On Wed, Nov 16, 2016 at 07:03:31PM +0100, Aleksandar Pavic
wrote:> I am interested for adding Serbian language as a language for stemming.
To incorporate a stemmer in Xapian, it needs to be:
* suitably licensed - MIT/X or BSD (2 or 3 clause) or similar, so that
incorporating it doesn't block relicensing
* written in either Snowball (https://snowballstem.org/) or C/C++
* accompanied by a vocabulary list with matching stems, and that also needs
to be suitably licensed (though we can probably allow GPL-ed wordlists).

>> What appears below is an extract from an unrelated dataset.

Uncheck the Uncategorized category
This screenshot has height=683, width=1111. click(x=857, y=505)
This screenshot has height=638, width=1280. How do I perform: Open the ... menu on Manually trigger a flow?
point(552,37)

It's good if we can be confident that the algorithm works well, as changing
it later results in incompatible searching of existing databases. For
example, something based on a peer reviewed paper with details of evaluation.
It would also be good to have references to any papers, etc the stemmer
aims to implement and any intentional points of deviation and the reasons
for them (otherwise someone will later report that the stemmer doesn't
follow the paper and it'll be hard to know if that's intended).
> I'm interested what kind of development/database is required to do
that,
> and I can maybe include some people from university, etc...
There are some existing stemmers for Serbian, e.g. this one in Python:
https://github.com/nikolamilosevic86/SerbianStemmer
I don't see an explicit licence stated there, but you could ask the author
to actually specify one if it seems a suitable starting point.
Cheers,
Olly